# The Taifa of Spain



## Brian G Turner (Nov 5, 2016)

In the 10th/11th centuries AD, the power of the Umayyad caliphate in Cordoba collapsed, causing a range of independent principalities/kingdoms to spring up in Moorish Spain:
Umayyad Caliphate - Wikipedia
Taifa - Wikipedia

Interestingly enough, a couple of them were apparently ruled by ex-slaves - for example, Sabur ruling Babadoz, and possibly also the ruler of Denia:
Taifa of Badajoz - Wikipedia

Also of interest is that just before the collapse, the caliphate had created a vast army of 60,000 Christian slaves, bought from all over the Mediterranean, and known collectively as the "silent ones", because they didn't speak Arabic.

It occurred to me what a rich setting this would be for an historical fantasy, not least for its diversity - English, Germans, Slavs, Egyptians, and West Africans all being present in these slave armies.

Added to that, the rich culture of Moorish Spain of Cordoba, which the Christian slaves began to emulate ...
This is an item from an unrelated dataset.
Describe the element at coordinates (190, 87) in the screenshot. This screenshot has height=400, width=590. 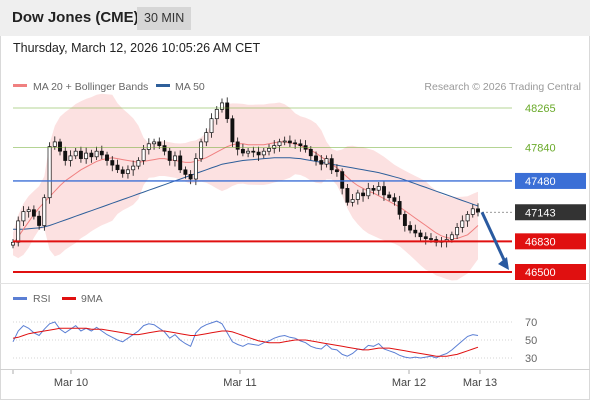
I see `legend-ma50-label: MA 50` at that location.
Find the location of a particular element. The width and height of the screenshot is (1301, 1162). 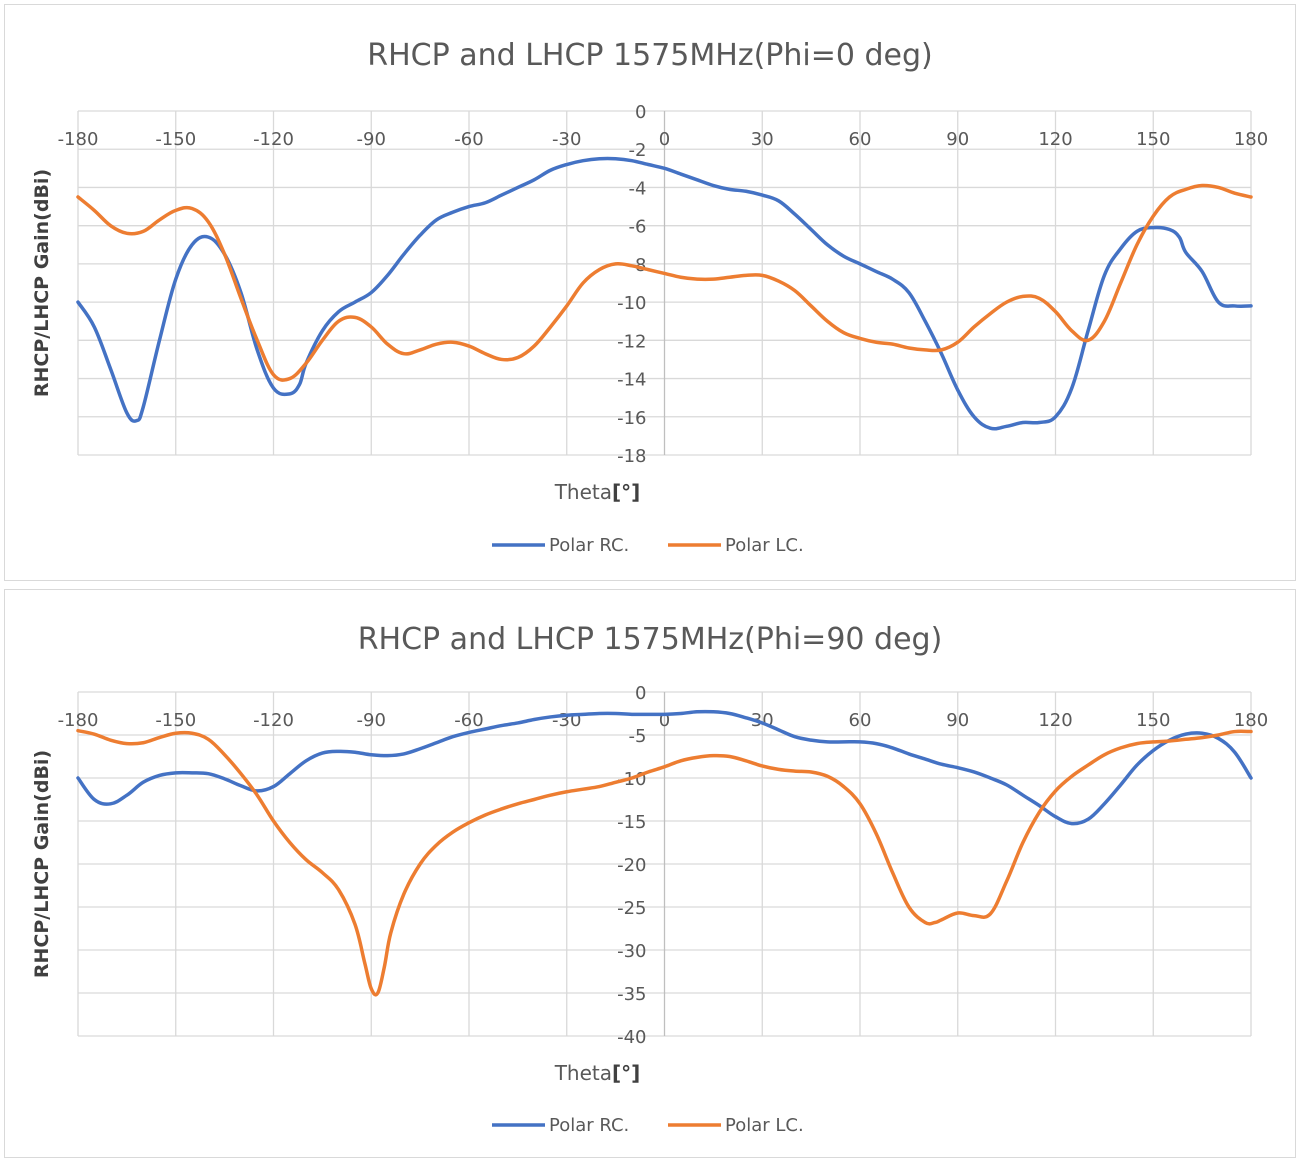

y-tick-label: -40 is located at coordinates (632, 1038).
Someone should write about this.


----------



## J Riff (Nov 6, 2016)

Yes, I'm too busy looking at the 1450s at the moment, and the enslavement of everybody, still going on, with slaves owning slaves, with slave pets, and everything.


----------



## svalbard (Nov 7, 2016)

Brian G Turner said:


> In the 10th/11th centuries AD, the power of the Umayyad caliphate in Cordoba collapsed, causing a range of independent principalities/kingdoms to spring up in Moorish Spain:
> Umayyad Caliphate - Wikipedia
> Taifa - Wikipedia
> 
> ...



*The Lions of Al-Rassan by Guy Gavriel Kay*


----------



## Tulius Hostilius (Dec 2, 2016)

The Iberian Peninsula during the Medieval times, particularly during the “Fall of Spain” and early Reconquista can be a fertile ground for some novels, both historical and fantasy genres.
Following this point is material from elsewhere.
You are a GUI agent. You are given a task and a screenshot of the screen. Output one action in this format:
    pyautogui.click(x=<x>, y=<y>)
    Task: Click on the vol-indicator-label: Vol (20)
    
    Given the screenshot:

And it wouldn’t be a virgin ground… we already have “The Song of Roland” or “The Song of my Cid”… but that hasn’t reflexes in today’s pop culture, much more influenced by British legends.


Anyway the small Muslim kingdoms of the Taifas had generally a short life, and there were three different “Taifa Periods”, as states the wiki link that Brian posted.


For instance an interesting relation to be in a novel would be the one of Alfonso VI of León and Castile with his lover Zaida, probably widow of Fath al-Mamun, governor of Cordoba, son al-Mu'tamid, poet and Emir of the Taifa of Seville.


As for slaves, even if we don’t have numbers, but it seems that the Slavs were the majority, at least in the South of the Peninsula.


----------